Dans une France entre deux élections nationales de grande importance, dans une Europe inquiète par l’invasion russe en Ukraine et les menaces de guerre nucléaire de la Russie, ce sujet des seins nus dans les piscines publiques peut faire sourire, être dérisoire et très léger, et ce l’est, effectivement. Néanmoins, c’est aussi un sujet très sensible, paradoxalement, car il s’agit d’une règle du vivre ensemble. En été 2016, la France s’était échauffée sur un vêtement de plage, le burkini, que les femmes portaient en couvrant tout leur corps, et que certains auraient voulu interdire.
D’ailleurs, le directeur d’un centre aquatique à Göttingen expliquait qu’il fallait trouver un compromis avec des « usagers issus d’autres cultures » pour qui la nudité dérangerait. Il répondait à d’autres usagers qui avaient fustigé la décision de n’autoriser le topless que les week-ends et pas les jours de la semaine. De toute façon, il y aura toujours des mécontents.
Si c’est une première dans les piscines en Allemagne, ce pays a une approche de la nudité et de la pudeur très différente de la France. Il peut arriver qu’au Grosser Tiergarten, le plus grand parc au centre de Berlin, on puisse voir certaines personnes profiter de leur pause de midi en s’étalant au soleil de manière "intégrale" sans que cela choque. D’ailleurs, la nudité est obligatoire dans la plupart des saunas (pour des raisons d’hygiène) où la mixité est généralisée.
C’est la raison qui justifie la décision que mérite attention : cette autorisation des seins nus vient de l’égalité des femmes et des hommes, en particulier celle d’être torse nu quel que soit son sexe.

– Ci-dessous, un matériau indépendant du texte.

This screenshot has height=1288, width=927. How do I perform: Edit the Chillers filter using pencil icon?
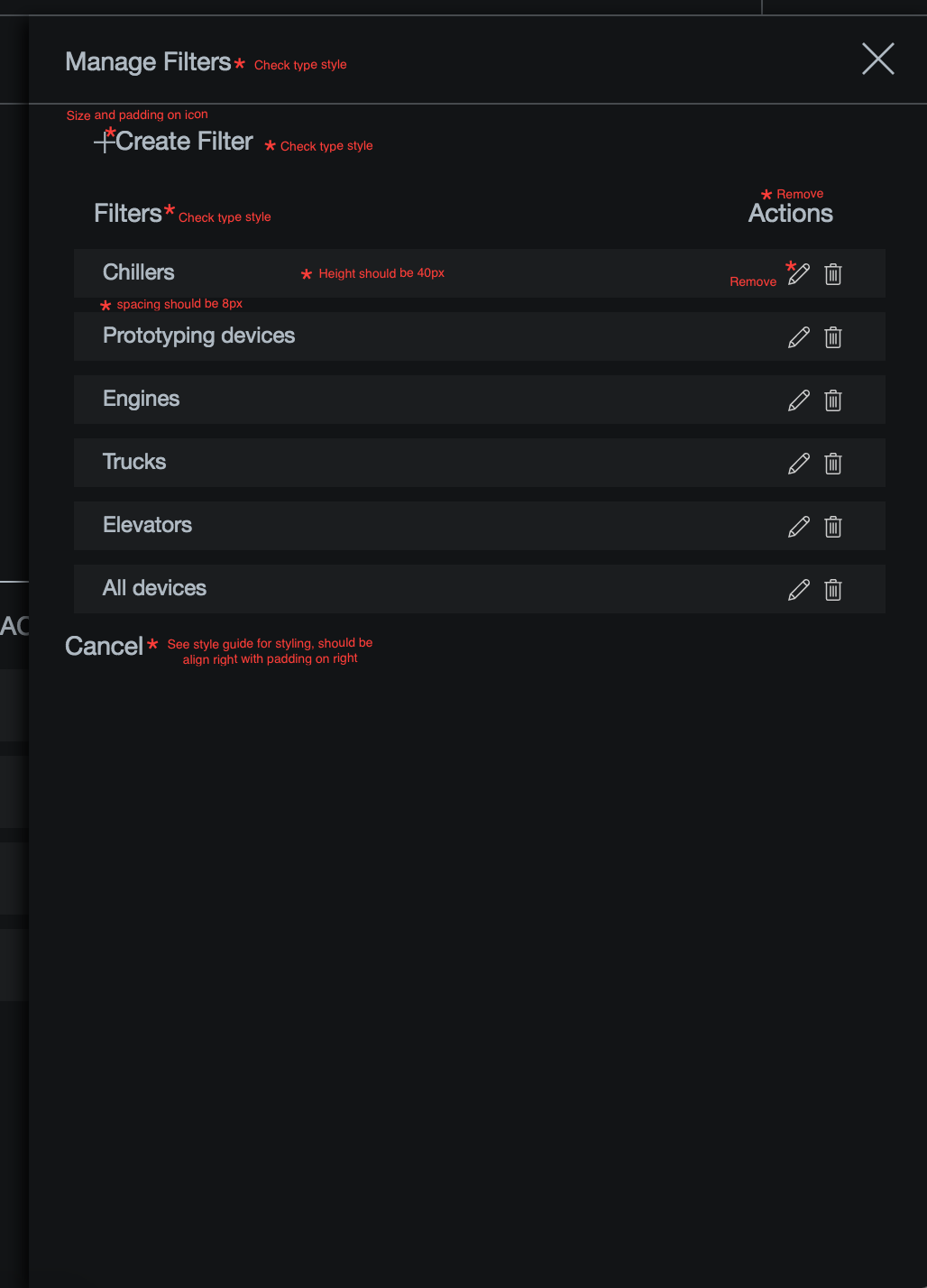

La mesure a pour origine un incident en automne 2021 : un surveillant avait demandé à un baigneur de recouvrir son torse car il le considérait comme une femme, mais "il" avait refusé car il se considérait comme un homme. Dès lors que le sexe auquel on s’identifie devient différent du sexe reconnu, les différences de règles entre les deux sexes deviennent très difficiles à gérer.
La décision n’est donc pas tombée du ciel mais a fait l’objet de très vifs débats au "sein" des élus et des associations sportives de la ville. La décision paraît raisonnable dans la mesure où elle expérimente pour l’été cette possibilité et la municipalité aurait le loisir de revenir sur la décision si elle créait des problèmes insurmontables.
Mais forcément, cette décision est contestable, dans sa logique en tout cas, car on pourrait aussi imaginer le soutien-gorge ou le bikini obligatoire à tous, y compris les hommes, plutôt que le torse nu à tous (et à toutes). En tout cas, des féministes continuent de militer pour que les seins nus soient autorisés aussi les jours de la semaine, considérant qu’il n’y a pas de raison de considérer les tétons des hommes comme anodins et pas ceux des femmes placés alors comme objets sexuels.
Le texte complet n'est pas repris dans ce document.